Selection:
Big Fish Reservoirs

  • kooty
    Keymaster
    1 hour 15 mins to the Pond
    Posts: 18101
    #1310219

    I’ve read a little and watched Tony Dean at different times fish some reservoirs in NE. I know there are some big fish down. Wondering what you guys consider the Meca of NE for big walleyes?? I wonder if the fishing is a lot like on Oahe, style. Fishing points, mudlines etc..

    dan-larson
    Cedar, Min-E-So-Ta
    Posts: 1482
    #436120

    I lost all respect when he started golfing on his show, taped the whole damn round!!!!!!

    Todd_NE
    Posts: 701
    #436131

    Kooty,

    Nebraska’s has small water compared to the Dakota’s, also generally warmer, muddier, and with less features. That’s why so many of us go North.

    Our lakes receive a lot of pressure per acre and most of the states reservoirs have dramatic drawdowns due to irrigation, in the last few years those drawdowns have not resulted in fill-ups at Harlan, McConaughy and others. When lakes are down (late 80’s) then fill-up a bonanza occurs like it did in some in the late 90’s and early 00’s as those populations hit epic proportions.

    Almost all Nebraska lakes cycle, they can go from zero to hero and back again in a short number of years. We are very much a locust population of fisherman too, when word of a good bite gets out, lakes are hammered until that bite is killed.

    McConaughy is the one of the better fisheries for eyes, not as good for big fish as a few years ago, but still fantastic. Harlan is still good but low, Sherman, Calamus, Lewis & Clark, and Merritt all have their moments.

Data listing
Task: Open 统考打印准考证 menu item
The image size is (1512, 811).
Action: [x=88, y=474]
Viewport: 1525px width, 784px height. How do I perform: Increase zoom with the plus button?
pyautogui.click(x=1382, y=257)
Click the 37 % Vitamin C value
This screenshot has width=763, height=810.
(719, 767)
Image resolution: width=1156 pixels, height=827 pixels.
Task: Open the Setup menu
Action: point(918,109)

What to do:
Answer these about the forum thread on big fish reservoirs:
1. In kooty's post, which lake is named when asking whether Nebraska fishing is similar in style?
2. Besides being smaller, how does Todd_NE say Nebraska's water generally compares with the Dakotas'?
3. Which reservoir does Todd_NE call one of the better fisheries for eyes?

In response:
1. Oahe
2. It is generally warmer, muddier, and has fewer features.
3. McConaughy